Megastar Bowie’nin uzay ve yıldızlarla metaforik ilişkisi hayatı boyunca sürdü. 1971’de The New York Times gazetesinde hakkında çıkan ilk eleştiride, “Bowie’nin yıldız olduğu, melodilerinin her asansörde ve kentteki her otelin lobisinde duyulacağı günler de gelecek,” yazılmış. Bu yorumun ne kadar öngörülü olduğu çok geçmeden 1972’de kanıtlandı. Genç Bowie, Top of the Pops programında “Starman”i söylediğinde artık İngiltere’yi temelden sarsan bir yıldızdı. Görüntüsüyle ve duruşuyla cinsiyetler arası sınırı müzik sahnesinde radikal bir biçimde ortadan kaldıran devrimci bir müzisyendi.



Ne ilginçtir ki, bu gezegene girişi gibi ayrılışı da aynı derecede sarsıcı oldu. Müzik dünyasının en kusursuz ve en şaşırtıcı vedasını da o yaptı. “Blackstar” adlı şarkıda “Film yıldızı değilim, pop yıldızı değilim. Ben bir siyah yıldızım,” demesi boşuna değildi. Hep ileriye bakan, risk alan, avangartı elden bırakmadan pop ikonu olabilen, nevi şahsına münhasır bir yetenekti. Ona göre sanatçı için en ilginç olan, hakim kültür enkazının altında kalanları, unutulan veya ciddiye alınmayanı bulup çıkarmaktı. Çünkü bir şey kategorize edilip kabul edildiğinde ana akım tiranlığının bir parçası oluyor ve potansiyelini kaybediyordu. Bu nedenle hep beklentilerin dışına çıkıp kendi yolunu çizdi; tek bir türe takılıp kalmaktan değil, farklı seslerin yaratacağı devinimden heyecan duydu. Vasat olmayı daima reddetti; “Tanrı’nın size yapabileceği en kötü şaka, sizi vasat bir sanatçı olarak yaratmaktır. Ben vasat olduğum gün bu işi bırakırım,” dedi.
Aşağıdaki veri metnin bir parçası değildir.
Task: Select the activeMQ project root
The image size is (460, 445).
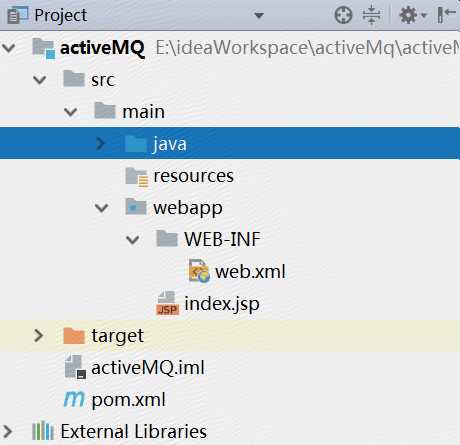Action: pyautogui.click(x=102, y=48)
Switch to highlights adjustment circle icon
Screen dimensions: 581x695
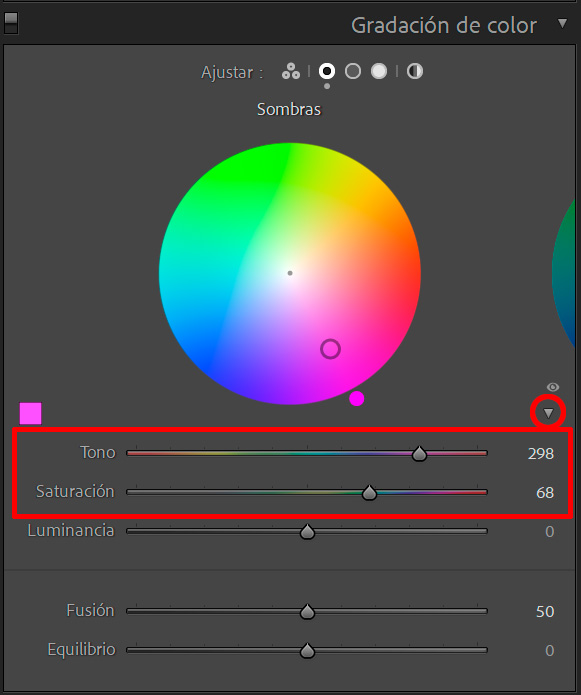pyautogui.click(x=379, y=71)
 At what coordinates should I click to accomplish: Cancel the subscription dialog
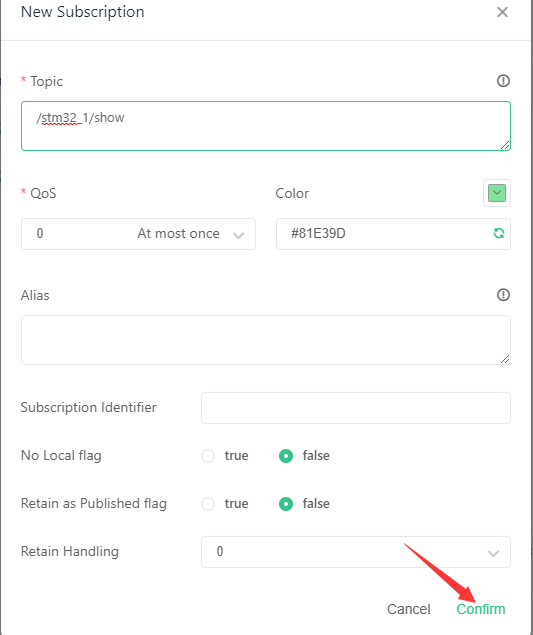[x=409, y=609]
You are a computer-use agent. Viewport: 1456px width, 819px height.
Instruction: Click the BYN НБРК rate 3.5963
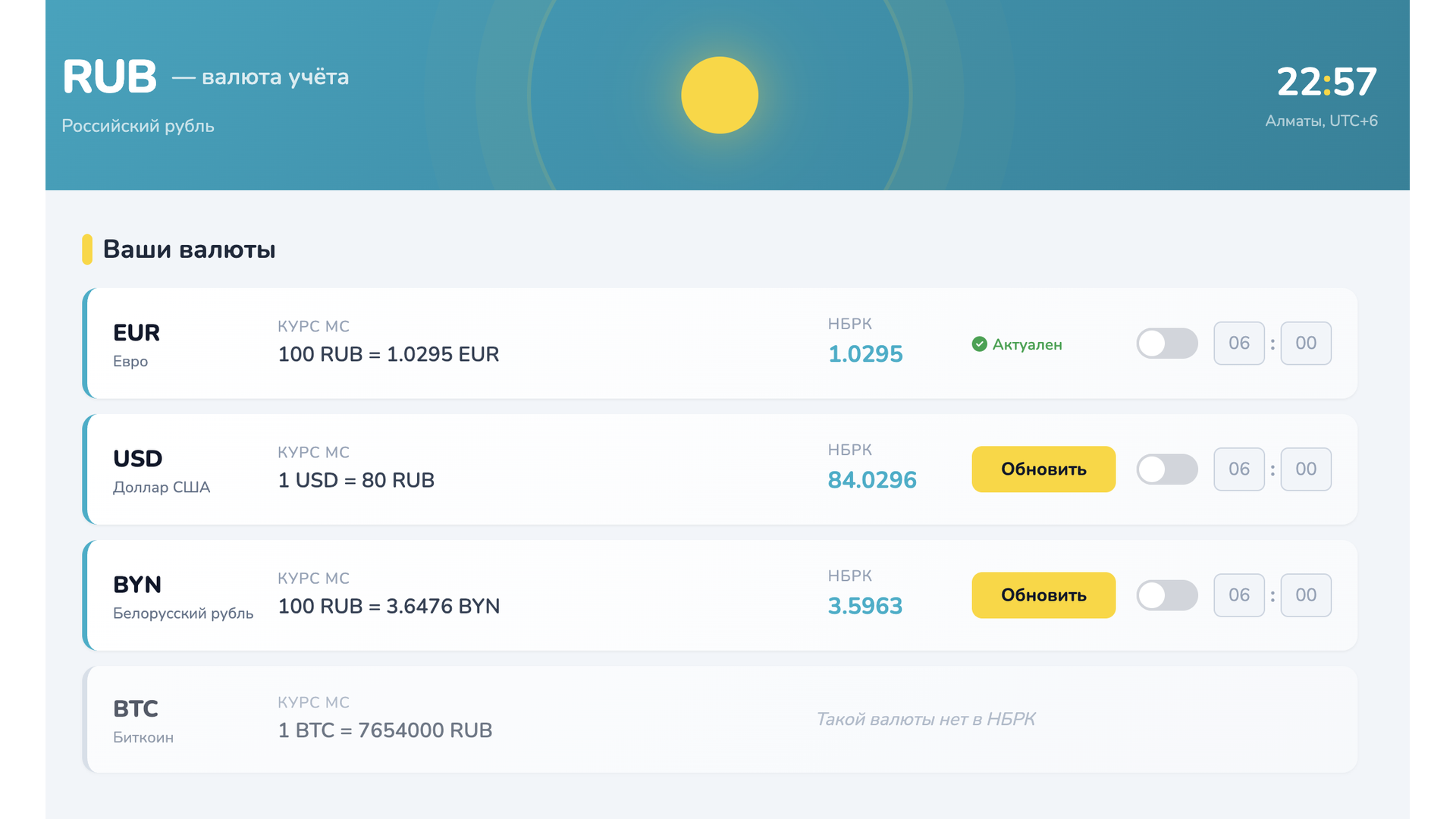click(x=865, y=606)
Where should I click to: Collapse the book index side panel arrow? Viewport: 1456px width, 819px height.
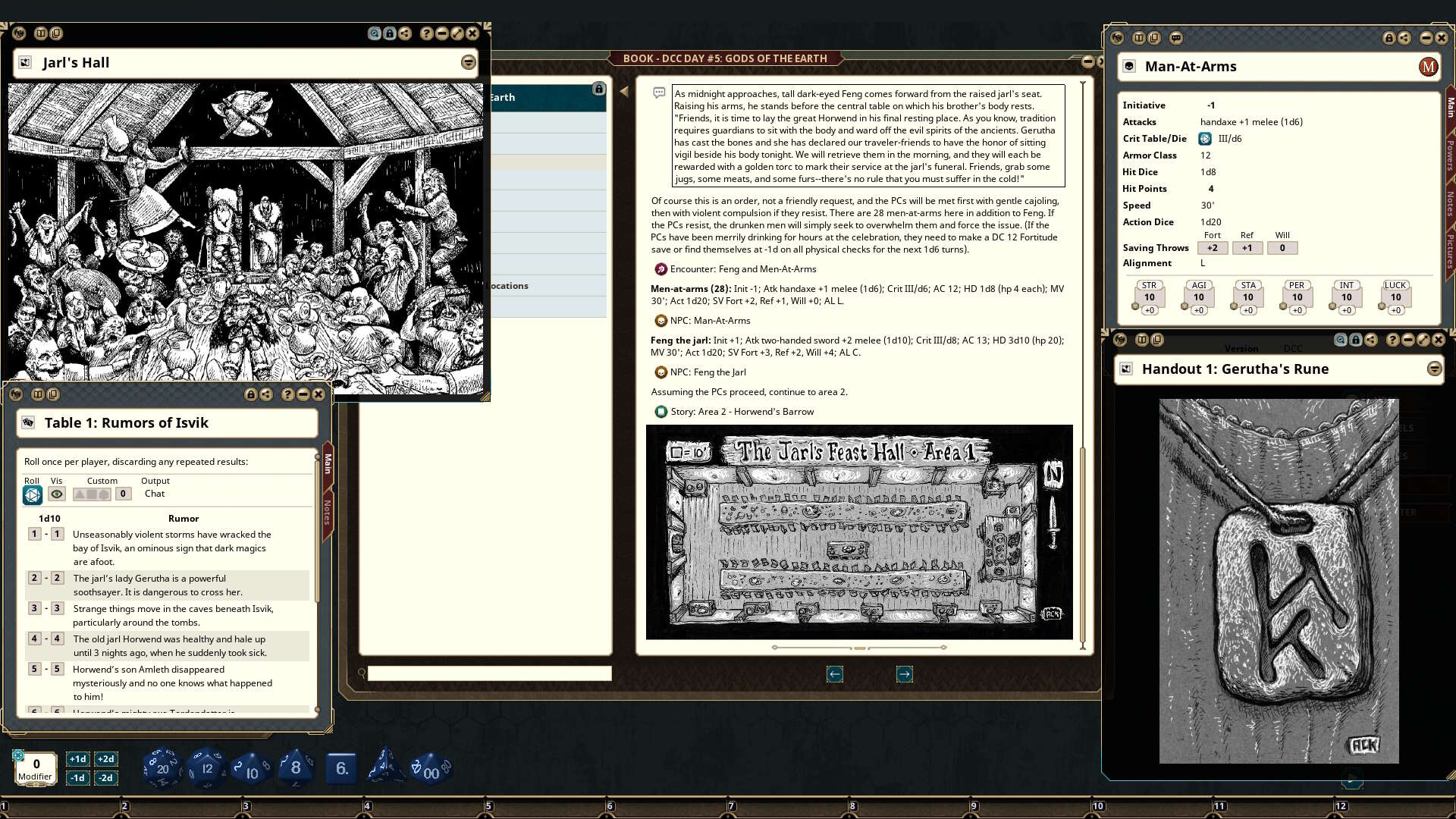pyautogui.click(x=624, y=91)
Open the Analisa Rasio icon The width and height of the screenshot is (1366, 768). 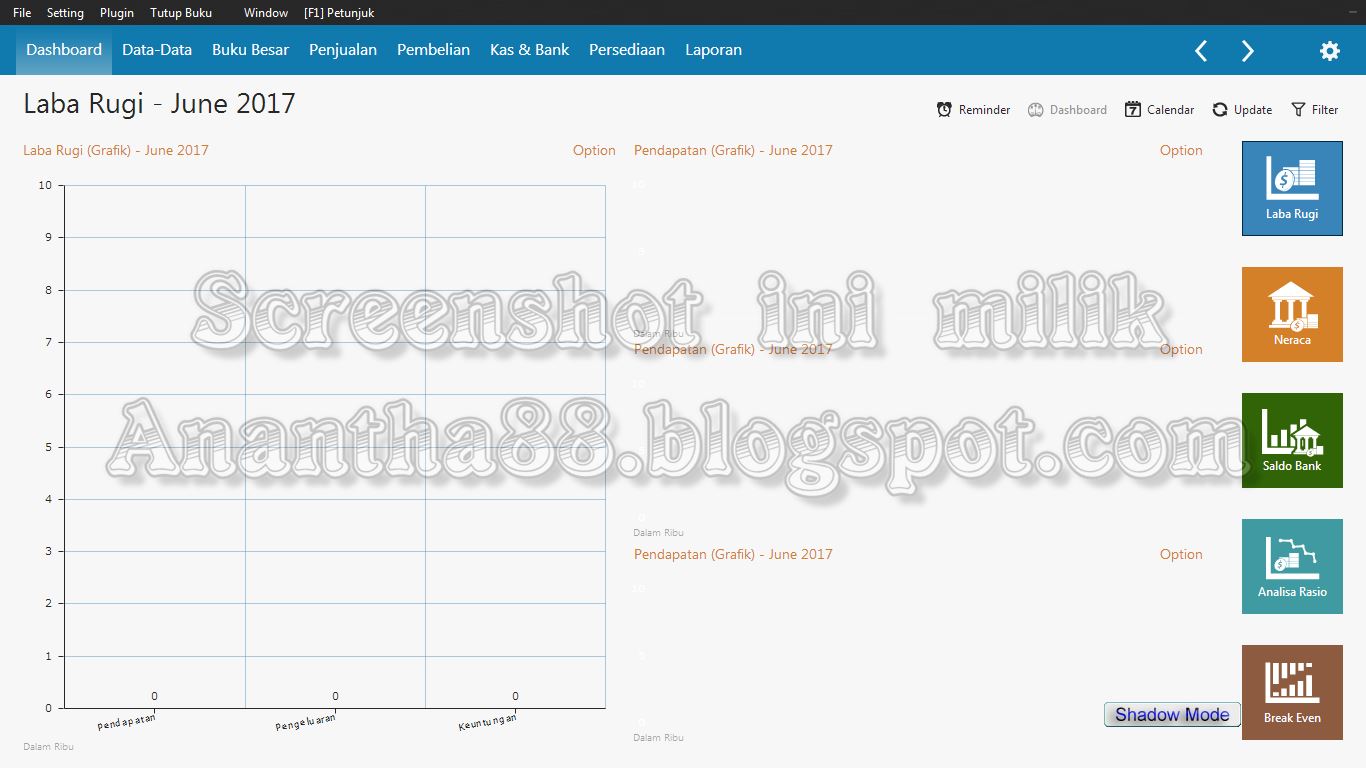[x=1291, y=566]
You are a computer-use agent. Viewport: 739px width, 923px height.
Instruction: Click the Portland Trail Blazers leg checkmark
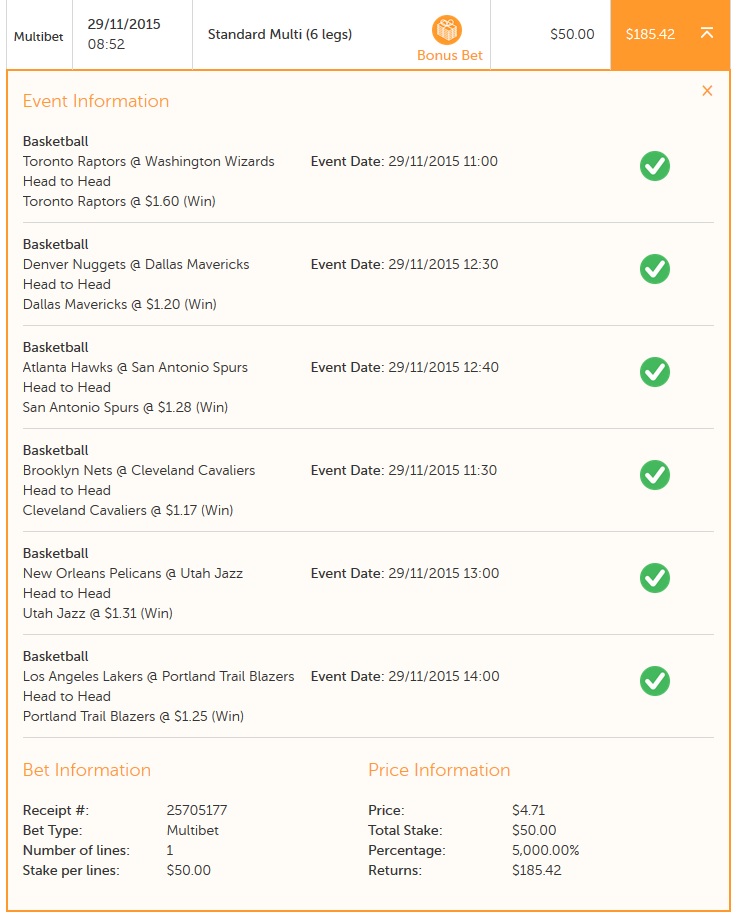[655, 681]
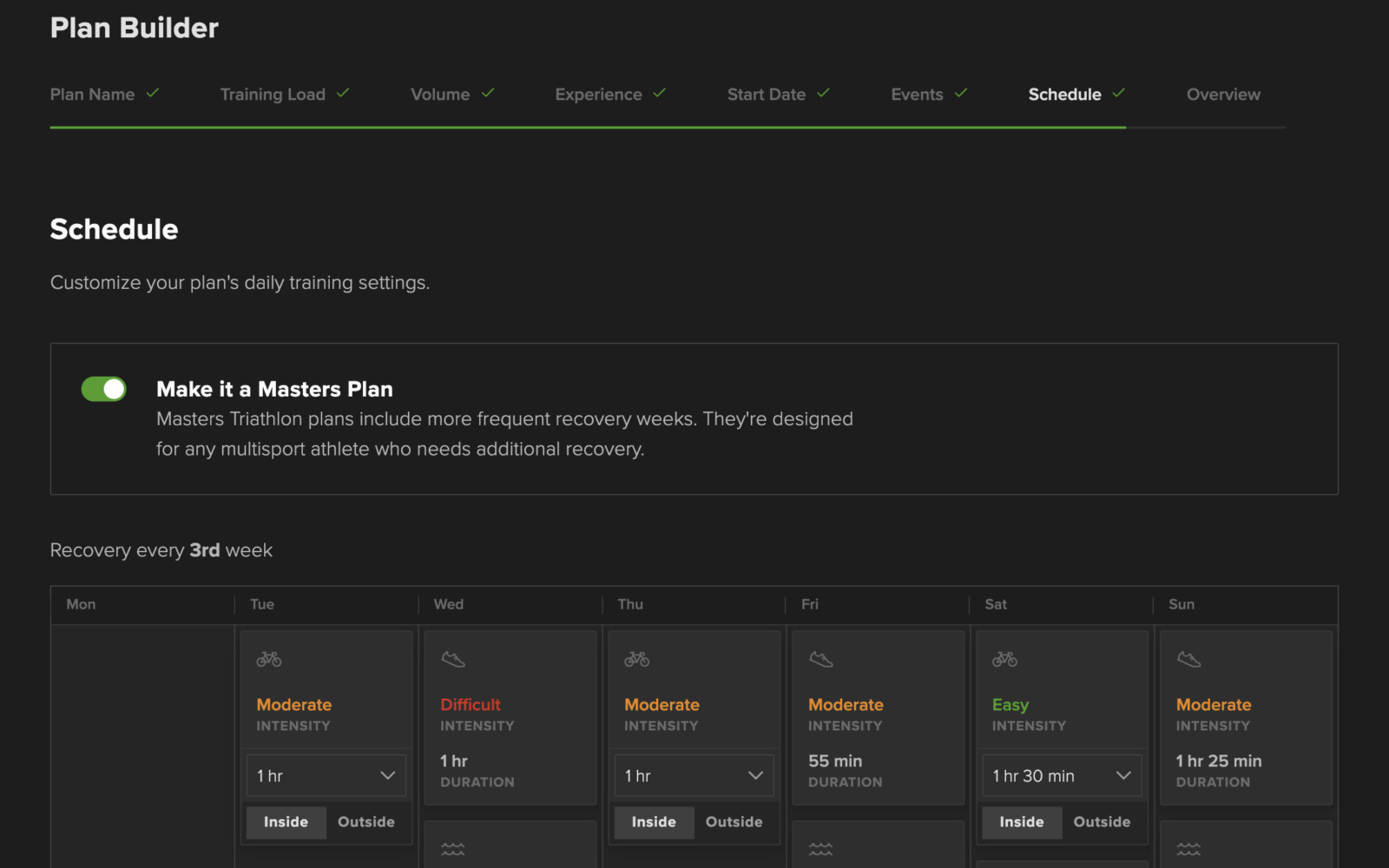
Task: Click Friday's running shoe icon
Action: 820,658
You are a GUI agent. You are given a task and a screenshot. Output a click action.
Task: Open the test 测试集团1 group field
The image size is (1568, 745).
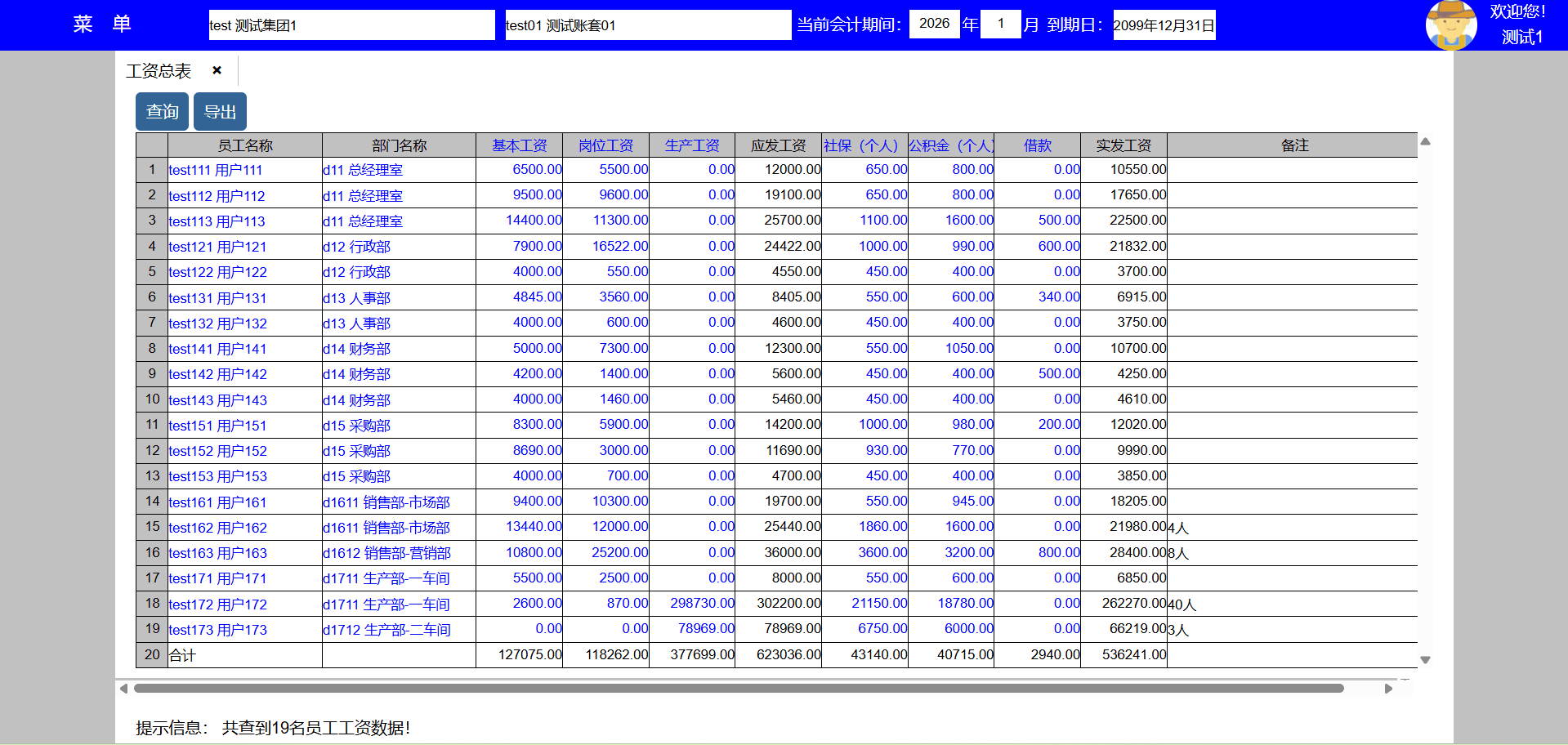351,25
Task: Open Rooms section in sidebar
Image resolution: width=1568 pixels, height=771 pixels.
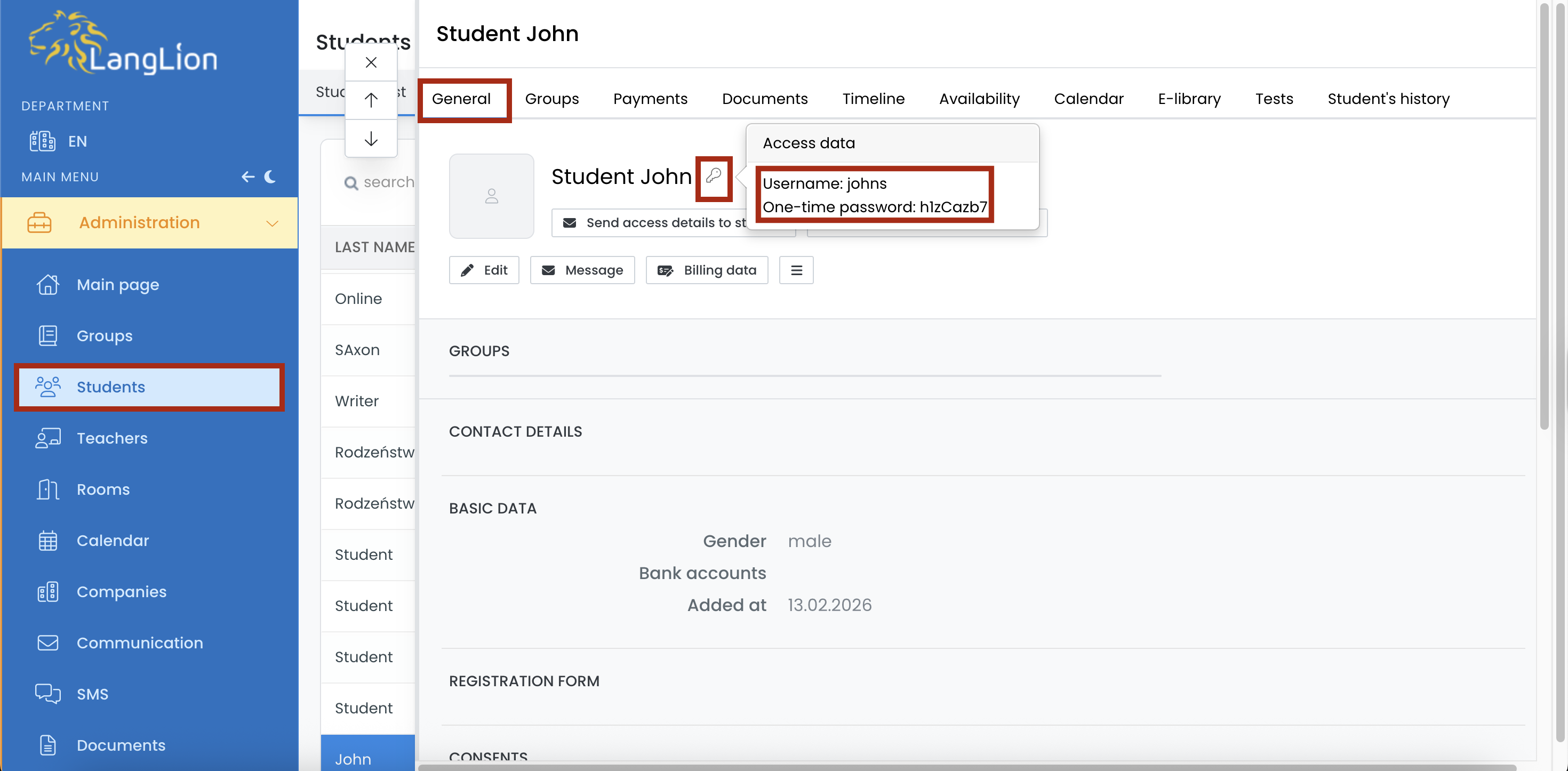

Serbest caz, elektronika, drum & bass ve deneysel rock’ın büyüleyici bir karmaşasını sunan “Blackstar”ın en güzel anlarından biri, “Dollar Days”de karşımıza çıkıyor. Donny McCaslin’in saksofonu devreye girdikten sonra Bowie, kırılgan bir ses tonuyla İngiltere’de yaygın olan “evergreen” adlı ağaçları bir daha görememekten söz ediyor. Albümün kapanış şarkısı “I Can’t Give Everything Away”de ise, tüm enstrümanların sustuğu bir anda, hafif cızırtılı bir sesle “Yanlış bir şey var,” diyor. Bowie’yi kaybetmeden önce duyduğumda dikkatimi çekmişti bu sözler ama kötüye yormamak için kendimi zorlamıştım. Şimdi anlıyoruz ki, bu dünyada fazla vakti kalmadığını bilerek yazmış hepsini.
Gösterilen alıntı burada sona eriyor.